# Task to carry out:
Each record in the material below must be written out again exactly.

────────────────────

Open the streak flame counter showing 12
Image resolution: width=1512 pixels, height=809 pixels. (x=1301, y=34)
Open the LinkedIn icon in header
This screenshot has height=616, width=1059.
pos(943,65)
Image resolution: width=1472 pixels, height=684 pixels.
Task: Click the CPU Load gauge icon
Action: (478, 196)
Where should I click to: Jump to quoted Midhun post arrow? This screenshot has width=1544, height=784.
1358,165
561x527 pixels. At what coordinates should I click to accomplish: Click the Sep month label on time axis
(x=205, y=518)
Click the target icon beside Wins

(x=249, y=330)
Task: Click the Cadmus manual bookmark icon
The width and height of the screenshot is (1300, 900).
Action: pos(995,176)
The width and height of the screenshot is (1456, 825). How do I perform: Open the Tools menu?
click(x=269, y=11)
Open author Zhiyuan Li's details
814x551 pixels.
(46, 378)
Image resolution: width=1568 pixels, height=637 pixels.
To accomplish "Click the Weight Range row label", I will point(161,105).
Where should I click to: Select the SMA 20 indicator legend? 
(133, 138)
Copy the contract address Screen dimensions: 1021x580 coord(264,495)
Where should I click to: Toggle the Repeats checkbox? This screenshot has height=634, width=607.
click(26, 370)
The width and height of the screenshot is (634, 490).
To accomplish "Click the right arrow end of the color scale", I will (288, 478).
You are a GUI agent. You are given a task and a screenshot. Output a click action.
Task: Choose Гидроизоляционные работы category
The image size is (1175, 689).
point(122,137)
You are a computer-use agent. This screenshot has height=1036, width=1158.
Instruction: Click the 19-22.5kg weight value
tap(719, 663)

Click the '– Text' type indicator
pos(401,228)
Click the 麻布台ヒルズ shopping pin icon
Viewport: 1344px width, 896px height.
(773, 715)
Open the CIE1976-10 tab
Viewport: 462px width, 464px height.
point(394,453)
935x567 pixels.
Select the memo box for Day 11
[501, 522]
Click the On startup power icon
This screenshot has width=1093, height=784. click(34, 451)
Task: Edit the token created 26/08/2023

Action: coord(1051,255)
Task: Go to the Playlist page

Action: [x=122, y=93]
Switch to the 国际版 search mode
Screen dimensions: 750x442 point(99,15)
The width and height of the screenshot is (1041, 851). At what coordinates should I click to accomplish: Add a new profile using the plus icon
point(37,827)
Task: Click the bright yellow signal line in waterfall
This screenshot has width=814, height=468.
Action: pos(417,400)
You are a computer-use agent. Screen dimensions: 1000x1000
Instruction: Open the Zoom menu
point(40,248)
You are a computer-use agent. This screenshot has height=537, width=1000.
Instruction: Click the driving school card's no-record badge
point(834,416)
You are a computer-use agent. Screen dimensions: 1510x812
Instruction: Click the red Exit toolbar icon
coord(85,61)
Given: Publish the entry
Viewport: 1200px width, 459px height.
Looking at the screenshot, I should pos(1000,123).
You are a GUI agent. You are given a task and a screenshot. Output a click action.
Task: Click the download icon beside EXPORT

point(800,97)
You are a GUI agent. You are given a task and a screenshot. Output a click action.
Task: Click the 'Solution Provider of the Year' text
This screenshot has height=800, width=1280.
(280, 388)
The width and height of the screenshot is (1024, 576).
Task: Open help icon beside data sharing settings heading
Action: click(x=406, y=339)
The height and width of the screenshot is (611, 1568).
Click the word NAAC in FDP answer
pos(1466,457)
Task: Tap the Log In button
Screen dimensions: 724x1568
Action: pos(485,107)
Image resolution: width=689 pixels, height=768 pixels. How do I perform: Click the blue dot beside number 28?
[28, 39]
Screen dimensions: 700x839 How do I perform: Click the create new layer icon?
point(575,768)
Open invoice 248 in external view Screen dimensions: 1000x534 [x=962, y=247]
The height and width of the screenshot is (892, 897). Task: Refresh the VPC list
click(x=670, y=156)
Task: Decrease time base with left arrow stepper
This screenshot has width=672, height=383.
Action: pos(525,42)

────────────────────

# Task answer:
Open the streak flame counter showing 12
Image resolution: width=1512 pixels, height=809 pixels. (x=1301, y=34)
Open the LinkedIn icon in header
This screenshot has height=616, width=1059.
pos(943,65)
Image resolution: width=1472 pixels, height=684 pixels.
Task: Click the CPU Load gauge icon
Action: (478, 196)
Where should I click to: Jump to quoted Midhun post arrow? This screenshot has width=1544, height=784.
1358,165
561x527 pixels. At what coordinates should I click to accomplish: Click the Sep month label on time axis
(x=205, y=518)
Click the target icon beside Wins

(x=249, y=330)
Task: Click the Cadmus manual bookmark icon
The width and height of the screenshot is (1300, 900).
Action: pos(995,176)
The width and height of the screenshot is (1456, 825). How do I perform: Open the Tools menu?
click(x=269, y=11)
Open author Zhiyuan Li's details
814x551 pixels.
(46, 378)
Image resolution: width=1568 pixels, height=637 pixels.
To accomplish "Click the Weight Range row label", I will point(161,105).
Where should I click to: Select the SMA 20 indicator legend? 
(133, 138)
Copy the contract address Screen dimensions: 1021x580 coord(264,495)
Where should I click to: Toggle the Repeats checkbox? This screenshot has height=634, width=607.
click(26, 370)
The width and height of the screenshot is (634, 490).
To accomplish "Click the right arrow end of the color scale", I will (288, 478).
You are a GUI agent. You are given a task and a screenshot. Output a click action.
Task: Choose Гидроизоляционные работы category
The image size is (1175, 689).
point(122,137)
You are a computer-use agent. This screenshot has height=1036, width=1158.
Instruction: Click the 19-22.5kg weight value
tap(719, 663)

Click the '– Text' type indicator
pos(401,228)
Click the 麻布台ヒルズ shopping pin icon
Viewport: 1344px width, 896px height.
(773, 715)
Open the CIE1976-10 tab
Viewport: 462px width, 464px height.
point(394,453)
935x567 pixels.
Select the memo box for Day 11
[501, 522]
Click the On startup power icon
This screenshot has width=1093, height=784. click(34, 451)
Task: Edit the token created 26/08/2023

Action: coord(1051,255)
Task: Go to the Playlist page

Action: [x=122, y=93]
Switch to the 国际版 search mode
Screen dimensions: 750x442 point(99,15)
The width and height of the screenshot is (1041, 851). At what coordinates should I click to accomplish: Add a new profile using the plus icon
point(37,827)
Task: Click the bright yellow signal line in waterfall
This screenshot has width=814, height=468.
Action: pos(417,400)
You are a computer-use agent. Screen dimensions: 1000x1000
Instruction: Open the Zoom menu
point(40,248)
You are a computer-use agent. This screenshot has height=537, width=1000.
Instruction: Click the driving school card's no-record badge
point(834,416)
You are a computer-use agent. Screen dimensions: 1510x812
Instruction: Click the red Exit toolbar icon
coord(85,61)
Given: Publish the entry
Viewport: 1200px width, 459px height.
Looking at the screenshot, I should pos(1000,123).
You are a GUI agent. You are given a task and a screenshot. Output a click action.
Task: Click the download icon beside EXPORT

point(800,97)
You are a GUI agent. You are given a task and a screenshot. Output a click action.
Task: Click the 'Solution Provider of the Year' text
This screenshot has height=800, width=1280.
(280, 388)
The width and height of the screenshot is (1024, 576).
Task: Open help icon beside data sharing settings heading
Action: click(x=406, y=339)
The height and width of the screenshot is (611, 1568).
Click the word NAAC in FDP answer
pos(1466,457)
Task: Tap the Log In button
Screen dimensions: 724x1568
Action: pos(485,107)
Image resolution: width=689 pixels, height=768 pixels. How do I perform: Click the blue dot beside number 28?
[28, 39]
Screen dimensions: 700x839 How do I perform: Click the create new layer icon?
point(575,768)
Open invoice 248 in external view Screen dimensions: 1000x534 [x=962, y=247]
The height and width of the screenshot is (892, 897). Task: Refresh the VPC list
click(x=670, y=156)
Task: Decrease time base with left arrow stepper
This screenshot has width=672, height=383.
Action: pos(525,42)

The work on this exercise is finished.